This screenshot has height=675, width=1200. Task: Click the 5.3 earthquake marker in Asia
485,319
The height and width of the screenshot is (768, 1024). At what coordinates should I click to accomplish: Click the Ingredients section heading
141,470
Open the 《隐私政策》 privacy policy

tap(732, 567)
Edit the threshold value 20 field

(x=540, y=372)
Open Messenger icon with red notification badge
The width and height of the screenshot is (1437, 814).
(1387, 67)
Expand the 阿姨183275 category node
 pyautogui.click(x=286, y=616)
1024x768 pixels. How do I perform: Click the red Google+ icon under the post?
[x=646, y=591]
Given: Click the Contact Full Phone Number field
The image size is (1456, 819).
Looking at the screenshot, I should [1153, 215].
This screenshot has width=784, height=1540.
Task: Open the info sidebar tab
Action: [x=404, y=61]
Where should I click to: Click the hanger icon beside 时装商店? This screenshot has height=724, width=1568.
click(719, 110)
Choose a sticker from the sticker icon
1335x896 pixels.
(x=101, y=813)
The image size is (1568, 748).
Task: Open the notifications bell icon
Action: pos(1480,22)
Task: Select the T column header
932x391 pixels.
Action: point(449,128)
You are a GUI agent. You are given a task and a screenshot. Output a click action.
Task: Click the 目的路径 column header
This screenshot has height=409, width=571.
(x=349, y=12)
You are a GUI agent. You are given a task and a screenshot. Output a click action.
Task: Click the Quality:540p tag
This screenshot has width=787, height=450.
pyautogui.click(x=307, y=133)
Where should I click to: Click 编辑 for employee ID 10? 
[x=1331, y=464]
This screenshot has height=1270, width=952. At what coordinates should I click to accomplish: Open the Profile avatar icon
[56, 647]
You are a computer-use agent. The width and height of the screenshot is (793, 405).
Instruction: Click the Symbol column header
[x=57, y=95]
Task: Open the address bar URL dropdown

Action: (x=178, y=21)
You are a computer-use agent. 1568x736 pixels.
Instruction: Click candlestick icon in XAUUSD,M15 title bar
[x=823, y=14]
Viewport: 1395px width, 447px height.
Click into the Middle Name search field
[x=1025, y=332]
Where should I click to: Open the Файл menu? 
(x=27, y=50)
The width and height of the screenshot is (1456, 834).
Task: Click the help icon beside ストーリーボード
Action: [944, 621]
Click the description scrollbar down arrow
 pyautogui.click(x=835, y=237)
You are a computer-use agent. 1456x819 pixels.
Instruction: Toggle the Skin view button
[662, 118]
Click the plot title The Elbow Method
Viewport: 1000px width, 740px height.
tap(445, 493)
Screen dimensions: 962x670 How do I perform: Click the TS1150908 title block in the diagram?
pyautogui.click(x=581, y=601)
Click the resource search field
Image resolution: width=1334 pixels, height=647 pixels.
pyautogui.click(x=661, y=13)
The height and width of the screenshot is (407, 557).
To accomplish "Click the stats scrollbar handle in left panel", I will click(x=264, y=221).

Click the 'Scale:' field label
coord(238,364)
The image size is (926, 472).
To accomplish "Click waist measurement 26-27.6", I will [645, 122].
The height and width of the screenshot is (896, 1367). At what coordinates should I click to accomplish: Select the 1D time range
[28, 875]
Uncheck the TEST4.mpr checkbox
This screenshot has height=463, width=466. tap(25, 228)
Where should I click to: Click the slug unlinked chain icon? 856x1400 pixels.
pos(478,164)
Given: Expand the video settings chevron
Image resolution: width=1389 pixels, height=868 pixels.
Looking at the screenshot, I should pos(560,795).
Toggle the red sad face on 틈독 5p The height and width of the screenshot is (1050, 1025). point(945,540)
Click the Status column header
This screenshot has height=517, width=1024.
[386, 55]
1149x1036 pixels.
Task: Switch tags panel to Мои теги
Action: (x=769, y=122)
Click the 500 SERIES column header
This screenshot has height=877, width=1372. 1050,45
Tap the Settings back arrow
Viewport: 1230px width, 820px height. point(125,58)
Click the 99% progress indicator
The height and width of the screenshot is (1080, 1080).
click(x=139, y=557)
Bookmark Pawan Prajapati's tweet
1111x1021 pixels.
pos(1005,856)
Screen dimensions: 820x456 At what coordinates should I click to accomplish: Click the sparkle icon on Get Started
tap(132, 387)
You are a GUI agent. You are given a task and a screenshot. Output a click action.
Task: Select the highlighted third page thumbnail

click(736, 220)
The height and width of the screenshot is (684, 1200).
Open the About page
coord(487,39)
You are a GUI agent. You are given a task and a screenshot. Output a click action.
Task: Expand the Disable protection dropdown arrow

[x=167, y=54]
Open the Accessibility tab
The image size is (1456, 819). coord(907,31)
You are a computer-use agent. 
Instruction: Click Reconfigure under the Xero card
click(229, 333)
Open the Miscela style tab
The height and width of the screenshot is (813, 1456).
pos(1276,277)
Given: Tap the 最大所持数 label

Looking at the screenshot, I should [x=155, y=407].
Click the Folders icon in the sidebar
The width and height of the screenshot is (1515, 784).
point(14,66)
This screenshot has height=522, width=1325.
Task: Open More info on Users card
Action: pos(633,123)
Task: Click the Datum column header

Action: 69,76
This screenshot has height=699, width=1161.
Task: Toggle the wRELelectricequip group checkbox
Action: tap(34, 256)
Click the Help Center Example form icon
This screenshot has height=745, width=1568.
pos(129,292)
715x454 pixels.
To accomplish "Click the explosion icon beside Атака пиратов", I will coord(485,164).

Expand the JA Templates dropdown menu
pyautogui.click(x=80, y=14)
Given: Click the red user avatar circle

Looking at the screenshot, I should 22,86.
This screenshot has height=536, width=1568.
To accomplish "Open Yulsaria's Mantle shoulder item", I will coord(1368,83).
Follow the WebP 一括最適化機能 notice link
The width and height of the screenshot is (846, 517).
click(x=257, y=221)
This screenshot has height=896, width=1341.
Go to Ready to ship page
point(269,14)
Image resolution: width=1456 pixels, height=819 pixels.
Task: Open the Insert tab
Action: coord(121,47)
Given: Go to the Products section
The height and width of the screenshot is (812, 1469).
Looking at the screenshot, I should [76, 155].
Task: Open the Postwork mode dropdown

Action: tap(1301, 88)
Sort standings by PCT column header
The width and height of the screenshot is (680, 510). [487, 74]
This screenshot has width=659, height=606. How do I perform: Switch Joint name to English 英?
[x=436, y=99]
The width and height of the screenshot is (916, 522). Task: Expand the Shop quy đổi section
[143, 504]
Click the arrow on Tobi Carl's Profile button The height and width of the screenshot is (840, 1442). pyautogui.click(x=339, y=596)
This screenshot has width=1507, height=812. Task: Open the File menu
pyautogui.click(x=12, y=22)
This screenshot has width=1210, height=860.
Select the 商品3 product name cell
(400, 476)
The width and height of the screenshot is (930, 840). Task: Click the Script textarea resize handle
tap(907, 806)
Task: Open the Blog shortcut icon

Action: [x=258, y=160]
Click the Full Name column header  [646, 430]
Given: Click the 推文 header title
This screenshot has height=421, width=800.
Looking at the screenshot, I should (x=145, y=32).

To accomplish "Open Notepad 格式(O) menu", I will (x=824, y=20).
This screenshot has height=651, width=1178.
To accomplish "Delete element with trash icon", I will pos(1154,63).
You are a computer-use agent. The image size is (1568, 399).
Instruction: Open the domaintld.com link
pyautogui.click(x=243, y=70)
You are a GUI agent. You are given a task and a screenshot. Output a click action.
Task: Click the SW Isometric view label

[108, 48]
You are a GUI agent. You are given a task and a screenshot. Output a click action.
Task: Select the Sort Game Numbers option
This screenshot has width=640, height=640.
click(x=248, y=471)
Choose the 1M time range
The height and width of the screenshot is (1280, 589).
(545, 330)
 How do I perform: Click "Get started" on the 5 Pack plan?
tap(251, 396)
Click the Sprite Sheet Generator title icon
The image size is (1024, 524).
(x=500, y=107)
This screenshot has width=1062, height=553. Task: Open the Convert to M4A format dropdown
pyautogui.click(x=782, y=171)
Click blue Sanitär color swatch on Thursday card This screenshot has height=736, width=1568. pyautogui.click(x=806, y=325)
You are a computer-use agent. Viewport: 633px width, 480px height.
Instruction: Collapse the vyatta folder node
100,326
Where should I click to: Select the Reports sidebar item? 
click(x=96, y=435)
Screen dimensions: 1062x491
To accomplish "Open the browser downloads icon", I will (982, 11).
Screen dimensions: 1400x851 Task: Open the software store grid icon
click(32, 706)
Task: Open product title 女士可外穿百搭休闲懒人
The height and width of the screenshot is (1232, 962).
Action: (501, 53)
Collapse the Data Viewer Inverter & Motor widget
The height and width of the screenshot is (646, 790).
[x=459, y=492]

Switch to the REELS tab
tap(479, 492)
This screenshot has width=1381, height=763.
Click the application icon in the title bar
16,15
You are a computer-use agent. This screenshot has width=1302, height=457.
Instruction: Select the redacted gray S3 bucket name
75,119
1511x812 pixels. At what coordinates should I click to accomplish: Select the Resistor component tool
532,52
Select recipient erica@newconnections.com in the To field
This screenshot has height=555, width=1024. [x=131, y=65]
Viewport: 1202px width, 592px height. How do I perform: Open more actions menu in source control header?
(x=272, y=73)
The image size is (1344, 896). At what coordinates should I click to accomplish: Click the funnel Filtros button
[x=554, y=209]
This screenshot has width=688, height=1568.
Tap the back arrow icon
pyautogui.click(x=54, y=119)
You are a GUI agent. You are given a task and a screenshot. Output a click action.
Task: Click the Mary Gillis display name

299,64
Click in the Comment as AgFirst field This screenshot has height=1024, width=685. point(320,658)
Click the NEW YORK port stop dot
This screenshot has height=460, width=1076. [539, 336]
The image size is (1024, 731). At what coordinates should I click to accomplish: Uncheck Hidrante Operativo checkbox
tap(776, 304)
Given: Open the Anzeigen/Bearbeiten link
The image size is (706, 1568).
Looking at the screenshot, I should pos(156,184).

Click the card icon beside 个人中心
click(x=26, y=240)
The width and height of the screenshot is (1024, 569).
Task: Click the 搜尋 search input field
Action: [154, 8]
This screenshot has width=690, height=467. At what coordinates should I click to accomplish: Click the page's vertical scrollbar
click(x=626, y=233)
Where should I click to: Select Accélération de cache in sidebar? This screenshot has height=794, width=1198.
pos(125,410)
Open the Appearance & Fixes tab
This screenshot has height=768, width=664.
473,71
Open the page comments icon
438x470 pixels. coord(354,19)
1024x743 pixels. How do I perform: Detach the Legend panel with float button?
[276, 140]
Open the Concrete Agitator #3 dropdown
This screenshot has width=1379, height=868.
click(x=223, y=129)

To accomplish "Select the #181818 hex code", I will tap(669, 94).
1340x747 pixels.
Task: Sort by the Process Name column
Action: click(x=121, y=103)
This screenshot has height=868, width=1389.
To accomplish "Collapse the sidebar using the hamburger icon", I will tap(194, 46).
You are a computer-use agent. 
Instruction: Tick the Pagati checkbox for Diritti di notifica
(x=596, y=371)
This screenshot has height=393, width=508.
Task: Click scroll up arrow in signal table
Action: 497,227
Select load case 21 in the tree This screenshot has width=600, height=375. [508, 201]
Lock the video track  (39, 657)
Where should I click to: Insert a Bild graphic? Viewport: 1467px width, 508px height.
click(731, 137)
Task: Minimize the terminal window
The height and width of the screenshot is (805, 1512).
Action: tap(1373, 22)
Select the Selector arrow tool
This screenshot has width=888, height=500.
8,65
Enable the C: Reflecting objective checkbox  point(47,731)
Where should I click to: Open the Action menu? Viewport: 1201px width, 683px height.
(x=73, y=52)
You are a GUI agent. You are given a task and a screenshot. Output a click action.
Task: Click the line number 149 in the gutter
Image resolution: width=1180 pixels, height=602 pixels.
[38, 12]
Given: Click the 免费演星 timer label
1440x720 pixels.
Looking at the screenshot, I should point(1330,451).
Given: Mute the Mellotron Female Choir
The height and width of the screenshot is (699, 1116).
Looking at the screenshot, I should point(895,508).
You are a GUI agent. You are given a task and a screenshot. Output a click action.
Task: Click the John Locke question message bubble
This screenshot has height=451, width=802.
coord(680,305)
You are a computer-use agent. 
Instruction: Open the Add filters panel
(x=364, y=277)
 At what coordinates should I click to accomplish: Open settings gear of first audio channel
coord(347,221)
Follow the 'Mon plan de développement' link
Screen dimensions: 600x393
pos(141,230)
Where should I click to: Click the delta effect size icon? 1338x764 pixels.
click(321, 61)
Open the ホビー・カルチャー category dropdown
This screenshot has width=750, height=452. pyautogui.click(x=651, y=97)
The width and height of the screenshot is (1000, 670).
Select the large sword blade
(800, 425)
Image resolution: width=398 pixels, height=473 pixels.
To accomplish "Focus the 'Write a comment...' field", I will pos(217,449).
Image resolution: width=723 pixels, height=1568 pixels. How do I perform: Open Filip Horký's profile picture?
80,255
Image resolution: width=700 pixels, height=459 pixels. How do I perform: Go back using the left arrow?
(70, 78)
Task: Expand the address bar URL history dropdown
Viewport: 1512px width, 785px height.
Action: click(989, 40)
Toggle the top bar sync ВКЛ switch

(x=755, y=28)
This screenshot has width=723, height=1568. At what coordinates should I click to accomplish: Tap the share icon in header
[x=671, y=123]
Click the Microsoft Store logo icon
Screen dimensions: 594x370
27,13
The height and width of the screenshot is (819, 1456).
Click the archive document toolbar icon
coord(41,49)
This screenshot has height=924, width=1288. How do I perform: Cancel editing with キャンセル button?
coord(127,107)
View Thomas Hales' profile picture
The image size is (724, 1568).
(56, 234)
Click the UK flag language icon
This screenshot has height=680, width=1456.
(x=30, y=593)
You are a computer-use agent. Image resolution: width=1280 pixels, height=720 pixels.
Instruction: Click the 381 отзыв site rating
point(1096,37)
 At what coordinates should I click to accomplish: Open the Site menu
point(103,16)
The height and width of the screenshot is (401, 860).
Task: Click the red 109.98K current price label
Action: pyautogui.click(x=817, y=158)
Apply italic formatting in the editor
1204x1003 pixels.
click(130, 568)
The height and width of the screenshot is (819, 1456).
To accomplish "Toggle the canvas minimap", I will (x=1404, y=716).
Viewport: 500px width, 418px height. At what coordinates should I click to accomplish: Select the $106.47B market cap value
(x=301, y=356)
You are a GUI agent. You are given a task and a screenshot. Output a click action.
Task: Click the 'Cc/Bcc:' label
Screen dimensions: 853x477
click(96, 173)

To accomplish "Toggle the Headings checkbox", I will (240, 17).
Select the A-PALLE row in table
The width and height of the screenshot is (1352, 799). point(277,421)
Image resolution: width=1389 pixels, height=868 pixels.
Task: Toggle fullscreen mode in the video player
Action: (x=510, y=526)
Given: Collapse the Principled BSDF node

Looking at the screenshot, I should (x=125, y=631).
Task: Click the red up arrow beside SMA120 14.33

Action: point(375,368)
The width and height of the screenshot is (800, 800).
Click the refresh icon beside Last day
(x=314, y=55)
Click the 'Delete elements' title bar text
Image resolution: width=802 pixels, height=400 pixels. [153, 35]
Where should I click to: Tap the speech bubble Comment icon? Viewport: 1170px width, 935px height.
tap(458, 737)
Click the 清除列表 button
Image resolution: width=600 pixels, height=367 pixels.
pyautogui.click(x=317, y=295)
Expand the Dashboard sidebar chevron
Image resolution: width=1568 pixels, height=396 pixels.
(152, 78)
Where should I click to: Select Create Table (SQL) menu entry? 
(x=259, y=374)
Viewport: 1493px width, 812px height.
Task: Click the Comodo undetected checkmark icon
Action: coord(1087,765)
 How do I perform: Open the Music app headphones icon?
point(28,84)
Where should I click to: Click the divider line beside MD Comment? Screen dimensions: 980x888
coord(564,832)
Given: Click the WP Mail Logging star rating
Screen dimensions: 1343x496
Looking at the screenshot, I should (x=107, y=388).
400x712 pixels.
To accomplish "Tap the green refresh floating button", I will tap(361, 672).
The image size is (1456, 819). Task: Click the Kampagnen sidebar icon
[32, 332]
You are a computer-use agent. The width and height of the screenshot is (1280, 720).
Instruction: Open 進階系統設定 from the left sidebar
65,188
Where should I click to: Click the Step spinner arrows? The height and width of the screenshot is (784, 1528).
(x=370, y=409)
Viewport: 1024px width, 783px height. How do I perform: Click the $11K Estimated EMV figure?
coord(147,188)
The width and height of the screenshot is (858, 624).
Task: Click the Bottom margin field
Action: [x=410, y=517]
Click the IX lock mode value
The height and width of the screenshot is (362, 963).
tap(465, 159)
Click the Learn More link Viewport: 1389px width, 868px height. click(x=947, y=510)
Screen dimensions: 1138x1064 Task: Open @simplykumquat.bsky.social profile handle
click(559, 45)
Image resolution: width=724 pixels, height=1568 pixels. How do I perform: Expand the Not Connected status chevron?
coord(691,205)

□ □ □ □ □ □ □

> [Problem details]:
Starting at the line that has "This screenshot has width=1210, height=860." and stopping after the line that has "pyautogui.click(x=243, y=70)", rewrite the records as a two-column CSV with the columns instruction and answer. Give one row per record, put each field in double quotes, and replace line breaks inside a field with spaces.

> [Response]:
instruction,answer
"This screenshot has width=1210, height=860. Select the 商品3 product name cell","(400, 476)"
"The width and height of the screenshot is (930, 840). Task: Click the Script textarea resize handle","tap(907, 806)"
"Task: Open the Blog shortcut icon","Action: [x=258, y=160]"
"Click the Full Name column header","[646, 430]"
"Given: Click the 推文 header title This screenshot has height=421, width=800.","Looking at the screenshot, I should (x=145, y=32)."
"To accomplish ""Open Notepad 格式(O) menu"",","I will (x=824, y=20)."
"This screenshot has height=651, width=1178. To accomplish ""Delete element with trash icon"",","I will pos(1154,63)."
"You are a computer-use agent. The image size is (1568, 399). Instruction: Open the domaintld.com link","pyautogui.click(x=243, y=70)"